Advance for Nurses—November 2, 2010
Anyone who has sat in a waiting room while their loved one is in the operating room understands the anxiety and stress that makes minutes seem like hours.
At Hospital for Special Surgery (HSS) in New York, NY, perioperative nurse liaisons fill an important communication void as they update and reassure family members. Sheila Byrne, RN, ONC, and Patricia Spergl, BSN, RN, are the pioneers launching this innovative role at HSS.
A Magnet-designated facility since 2002, HSS incorporates robust interdisciplinary collaboration and a shared governance model for nursing practice.
"The perioperative nurse liaison program came out of our Patient Service Excellence Council," said Ronald Perez, JD, RN, CNOR, assistant vice president for perioperative services. "It's a large interdisciplinary council focused on patient satisfaction, and includes staff from all areas."
In acknowledgement of HSS's cutting-edge clinical care and specialized procedures, U.S. News and World Report named HSS the No. 1 orthopedic hospital in the country.

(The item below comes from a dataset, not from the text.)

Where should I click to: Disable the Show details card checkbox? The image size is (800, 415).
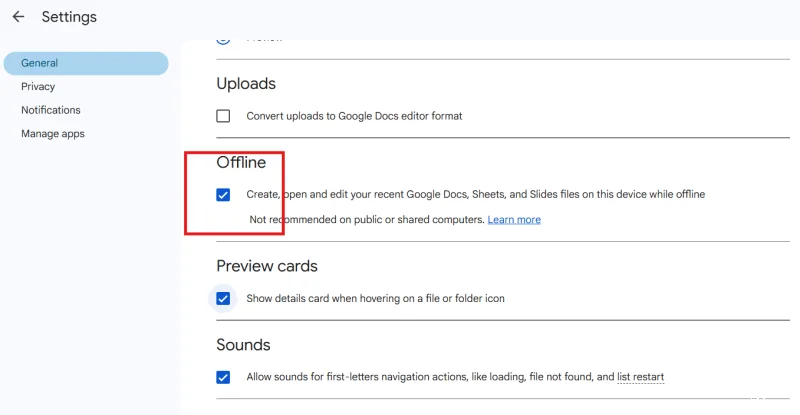click(223, 298)
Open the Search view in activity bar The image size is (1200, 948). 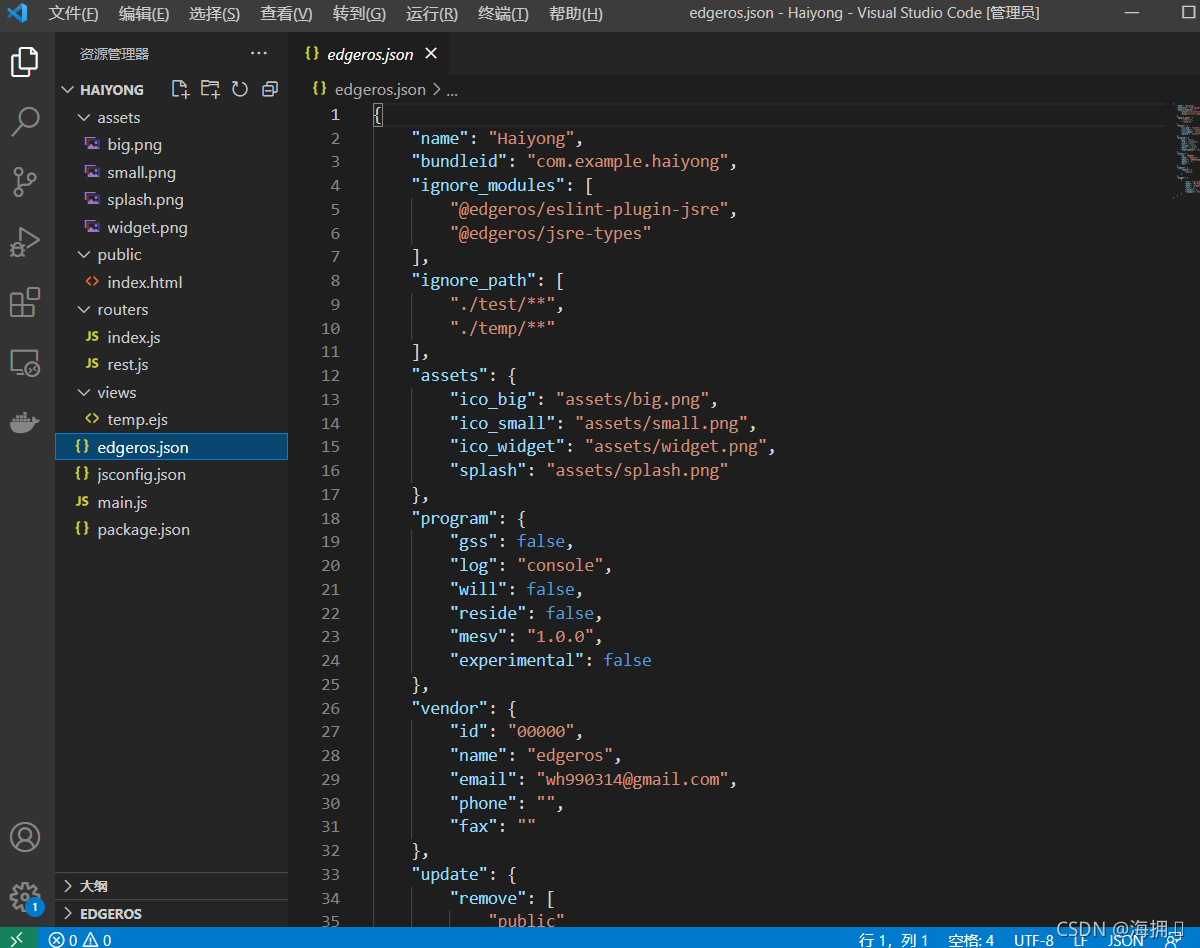coord(25,122)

"Patients come from everywhere in the city, the tristate area, out of state and even out of the country for the expertise we offer," said Tracy Willett, MBA, MSN, RN, CNOR, director of nursing for the operating rooms. "Family members often feel out of place, and need reassurance and support."

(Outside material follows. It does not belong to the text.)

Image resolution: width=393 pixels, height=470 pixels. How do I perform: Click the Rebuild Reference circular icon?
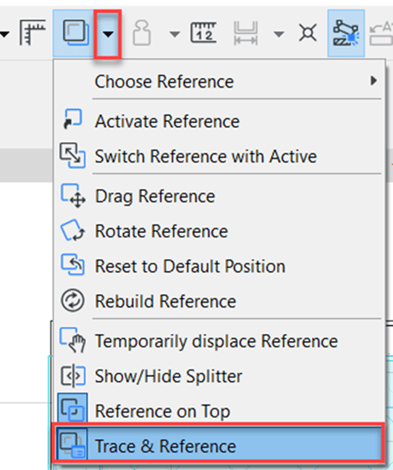72,300
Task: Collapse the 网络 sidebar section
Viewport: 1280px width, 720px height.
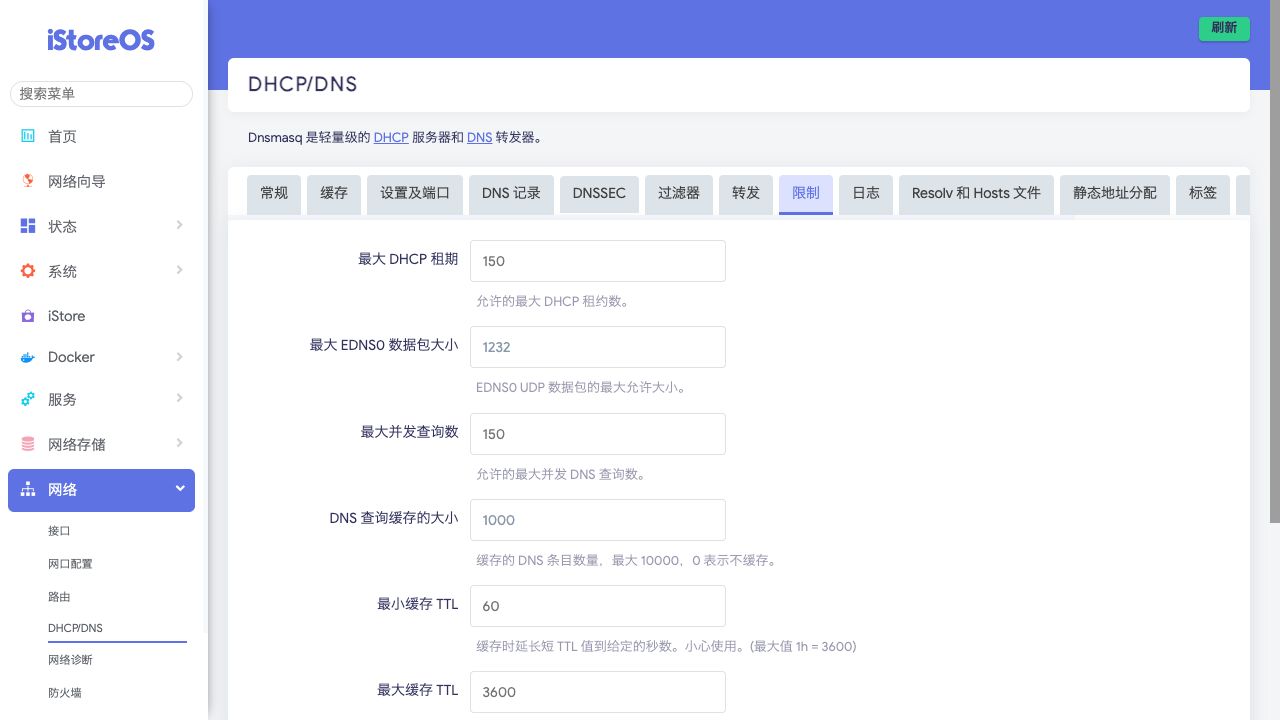Action: pyautogui.click(x=180, y=489)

"When I share just a sentence or two of relevant information with family members, I can see their shoulders go down, hear them sigh, and notice how they're relieved and a bit more relaxed," Byrne said. "The biggest selling point for patients and families is I actually go into the OR. Some of our spine cases can go 12-14 hours, and families often come a couple of hours before the procedure. That makes a very long day! I update them regularly, and encourage them to go take a walk around the block or have a meal. I get a cell phone number from them, and reassure them I'll call if there's an important update."